Posted on:2002-10-16Degree:Ph.DType:Dissertation
University:Bowling Green State UniversityCandidate:Dacey-Groth, Camilla ElisabethFull Text:PDF
GTID:1465390014951532Subject:American Studies
Abstract/Summary:
This dissertation discusses representations of slavery in post-civil-rights fiction and film as reflections of and influences on public policy and opinion concerning race in the United States. In particular, I examine William Styron's The Confessions of Nat Turner, Margaret Walker's Jubilee , Ernest Gaines' The Autobiography of Miss Jane Pittman, Alex Haley's Roots, Sherley Anne Williams' Dessa Rose, Toni Morrison's Beloved, and the films Jefferson in Paris, An American Scandal, and A View From the Mountain.;I use these texts and films to discuss the twentieth-century historiography of slavery, and I tie both popular culture and historical studies to important political and cultural events and trends. The goal of my study is to examine America's process of coming to terms with its past of slavery and to shed light on contemporary debates such as the debate about reparations for African-Americans or an official apology for slavery.;The reparations debate illustrates the strengths and the limitations of the selected narratives as tools for addressing the challenges of racial injustice and reconciliation.

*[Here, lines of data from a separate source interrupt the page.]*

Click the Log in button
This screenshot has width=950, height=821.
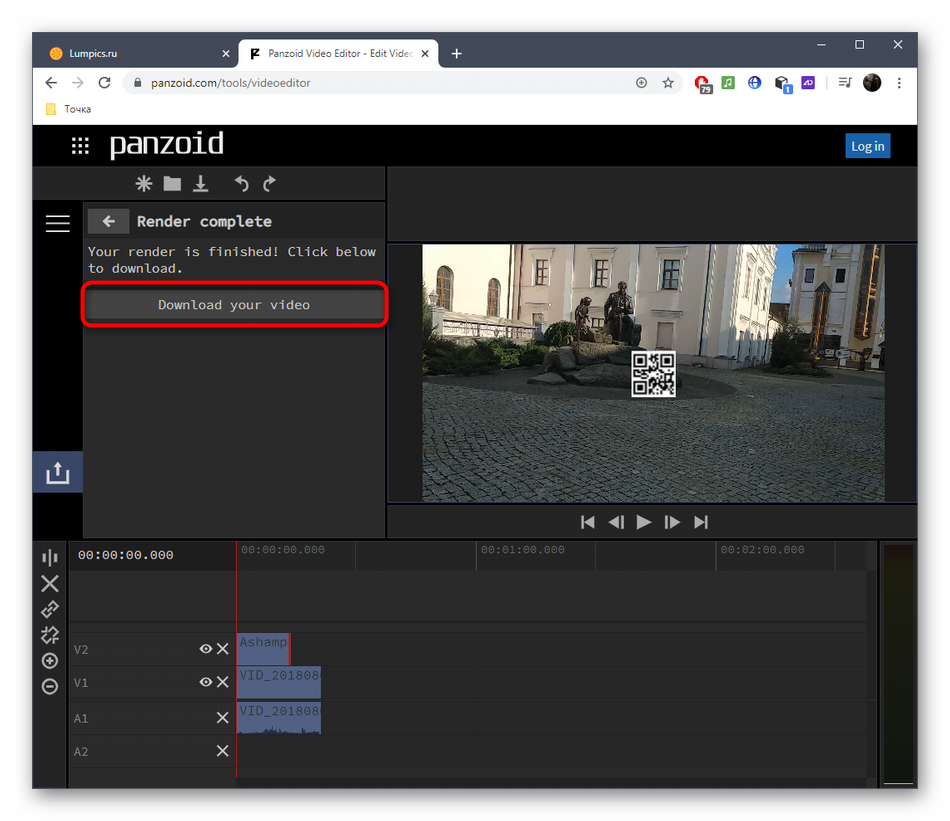867,146
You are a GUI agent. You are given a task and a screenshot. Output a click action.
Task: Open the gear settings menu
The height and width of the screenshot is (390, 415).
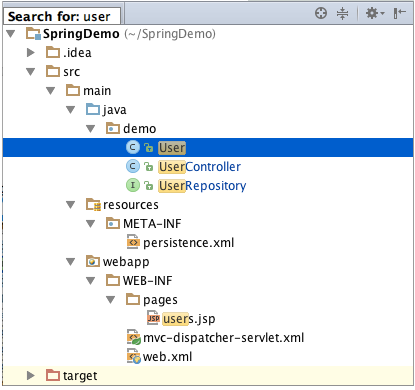point(375,13)
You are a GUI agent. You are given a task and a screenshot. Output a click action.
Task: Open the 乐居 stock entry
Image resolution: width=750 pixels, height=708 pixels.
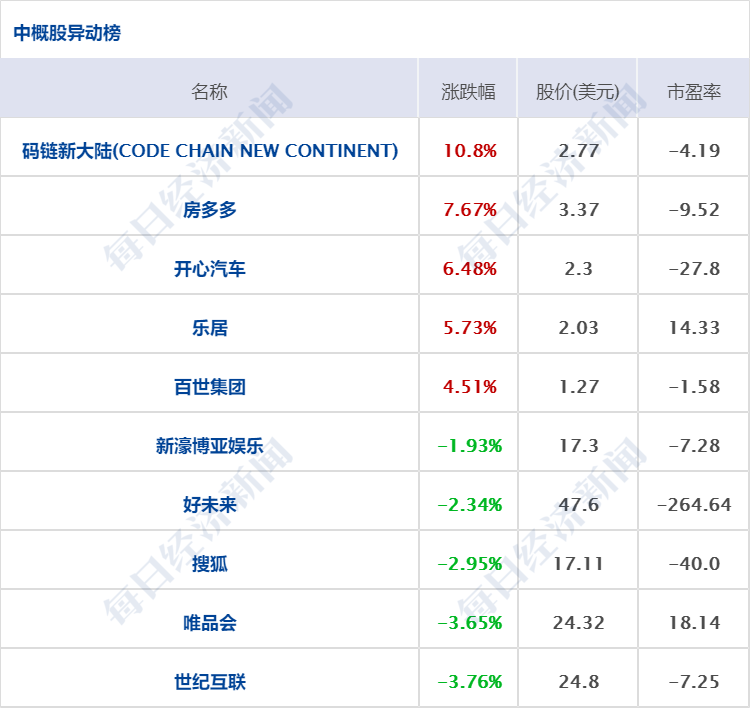click(210, 328)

Taken together, the texts by black authors embody an understanding of slavery shared by most African-Americans. By telling the stories of slavery from various black perspectives, these works offer a significant reference point for African-American self-understanding. They do not express or transform the self-understanding of most whites, however. For that, what is needed is a tradition of self-critical "slave holder narratives" by white authors alongside a tradition of slave narratives and neo-slave narratives by black authors; a tradition for which we find a fitting analogy in the searching post-war literature of non-Jewish Germans trying to grapple with their own relation to the Holocaust.